И Кузьма отошел от Мелкума. И тут случилось неожиданное: Мелкум заговорил вдруг ласковым голосом. Его не так поняли: разве смеет он препятствовать шаховой воле и не пускать посольских людей в Испаган? Конечно, шах надеялся получить большие царские грамоты, но что делать, раз посольские люди не полномочны отдать их! А что до еды и питья, то все будет доставлено на подворье, так же как добрые кони для посольских людей…
Мелкум-бек ушел. Посольские люди держали совет: всем ли ехать в Испаган-город? И решили, что поедут Кузьма с Ивашкой да Серега-толмач, а остальные останутся на подворье охранять кладь и поминки царские. Большие же грамоты и наказ постановили зарыть пока на внутреннем дворике, чтобы никто не мог покуситься на них.
На утро другого дня, одевшись в доброе платье и распрощавшись со своими дружками, Кузьма, Ивашка и Серега уселись на добрых коней и отбыли в Испаган в сопровождении вожа и двух персидских воинов.
40
Выехав прохладным ясным утром из Казвина на бескрайную гладкую равнину, окружающую город, Кузьма и его спутники ощутили острую радость, что все испытания остались позади. Правда, еще неизвестно, что ожидает их в Испагане.
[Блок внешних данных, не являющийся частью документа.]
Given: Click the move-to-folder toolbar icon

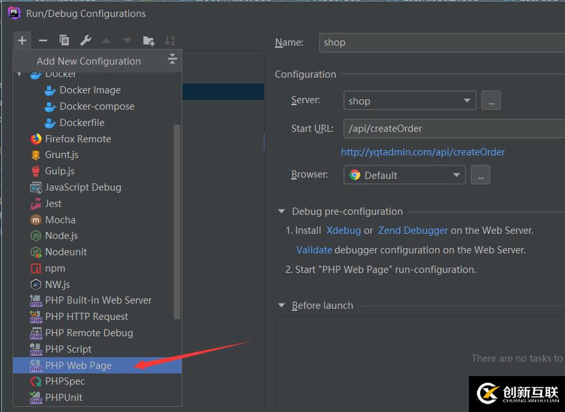Looking at the screenshot, I should [148, 40].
Лишь порой мучила мысль: не согрешили ли они в чем в посольском деле, не причинили ли какого ущерба крепкой дружбе Москвы и Персиды? Впрочем, не пришло еще время судить о том…
Первый большой город, вставший на пути посольских людей, был Ком, прославленный гончарным и сабельным делом: комские клинки режут ткань на лету, а в глиняных комских кружках вода в жаркую пору сама холодеет. Заночевали в караван-сарае, и на первой заре снова отправились в путь. Чем дальше, тем все больше торопил Кузьма: чуть отойдя душой, он вновь был охвачен тревогой за посольское дело, за судьбу товарищей, оставшихся в Казвине. Лишь в многолюдном и богато отстроенном Кашане-городе задержались на день и на ночь.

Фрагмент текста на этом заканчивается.